▶ **BRIEF A**:
In the film review, what is the small boy's eye patch made from?
▶ **BRIEF B**:
Say whether each statement agrees with the film review. Answer yes or no and quote the deciding words: (i) The bathroom looks like a nineteen-thirties middle-class home. (ii) In the book, Roger is interested in steam ships. (iii) John tells Roger that a taxi is waiting to take them to the station.
▶ **BRIEF C**:
Rewrite the stretch of the film review from "In that one" through "the leading characters.", putting "deepest fears" in place of "worst fears".

In that one minute all my worst fears had been confirmed.
The rights to the book had clearly been bought with scant intention of sticking to the plot or the subtleties of the leading characters.
All film and television adaptations of works of fiction have to take some liberties, if only to make best use of the funding made available to the producers and director, but this can be done in one of two ways: either by attempting to stick with original work as far as is possible (as Peter Jackson did with his Lord of the Ring’ trilogy,) or just purchase the book for the title and make the film you wanted to make in the first place with scant reference to the original (as with most of the James Bond franchise.)
The film opens with a small boy, we assume to be Roger, playing with a variety of model sailing boats in a freestanding bath creating a battle between them viewed from under the water. The camera moves above the water and we see that he wears an eye patch, clearly home made from black paper, in the style of a picture-book pirate.
He is then interrupted in his play by a young man, we assume it is his brother John who actually looks old enough to be his father, who tells him to abandon his game as a taxi is waiting to take them to the station to catch a train for their summer holiday. As Roger leaves the boats we are shown the whole bathroom, it has the look of a freshly decorated boutique hotel of the twenty-first century rather than that of a nineteen-thirties middle-class home.
Readers of Ransome’s book know from the opening page of the novel that Roger is interested in steam ships, he only imitates the Cutty Sark in the run up the hill to his waiting mother in deference to his older brother who has told him that “Sail was the thing…” As for pirates – we find out in the first few chapters that these are not to be emulated but feared.

▶ **THE DATA**:

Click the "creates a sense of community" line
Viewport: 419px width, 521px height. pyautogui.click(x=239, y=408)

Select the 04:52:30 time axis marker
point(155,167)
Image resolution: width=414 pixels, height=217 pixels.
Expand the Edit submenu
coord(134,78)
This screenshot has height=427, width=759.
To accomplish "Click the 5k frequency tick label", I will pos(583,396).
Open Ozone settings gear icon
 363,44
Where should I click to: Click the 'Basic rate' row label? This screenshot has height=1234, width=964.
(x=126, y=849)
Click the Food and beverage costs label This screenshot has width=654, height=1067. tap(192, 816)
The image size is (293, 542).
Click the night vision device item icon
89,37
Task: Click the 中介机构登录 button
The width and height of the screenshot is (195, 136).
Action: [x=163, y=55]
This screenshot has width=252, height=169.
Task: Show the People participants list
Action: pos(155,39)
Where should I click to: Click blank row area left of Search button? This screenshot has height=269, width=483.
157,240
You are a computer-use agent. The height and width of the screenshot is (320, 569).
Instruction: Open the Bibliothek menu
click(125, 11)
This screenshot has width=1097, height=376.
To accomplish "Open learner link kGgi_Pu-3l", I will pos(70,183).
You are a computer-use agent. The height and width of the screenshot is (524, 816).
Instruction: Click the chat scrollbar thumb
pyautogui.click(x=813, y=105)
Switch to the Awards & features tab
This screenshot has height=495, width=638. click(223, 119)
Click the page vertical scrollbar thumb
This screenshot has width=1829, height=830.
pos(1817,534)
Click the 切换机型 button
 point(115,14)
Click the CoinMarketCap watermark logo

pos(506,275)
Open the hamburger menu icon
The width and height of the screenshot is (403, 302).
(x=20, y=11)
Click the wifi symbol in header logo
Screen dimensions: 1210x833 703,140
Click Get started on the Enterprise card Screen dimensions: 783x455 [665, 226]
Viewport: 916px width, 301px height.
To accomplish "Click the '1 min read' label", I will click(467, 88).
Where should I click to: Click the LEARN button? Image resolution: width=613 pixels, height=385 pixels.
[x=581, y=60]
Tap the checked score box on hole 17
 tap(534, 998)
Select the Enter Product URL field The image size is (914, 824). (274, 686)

▶ **EXERCISE RESPONSE A**:
Black paper. It is clearly home made.

▶ **EXERCISE RESPONSE B**:
(i) No: "it has the look of a freshly decorated boutique hotel of the twenty-first century rather than that of a nineteen-thirties middle-class home"
(ii) Yes: "Roger is interested in steam ships"
(iii) Yes: "a taxi is waiting to take them to the station"

▶ **EXERCISE RESPONSE C**:
In that one minute all my deepest fears had been confirmed.
The rights to the book had clearly been bought with scant intention of sticking to the plot or the subtleties of the leading characters.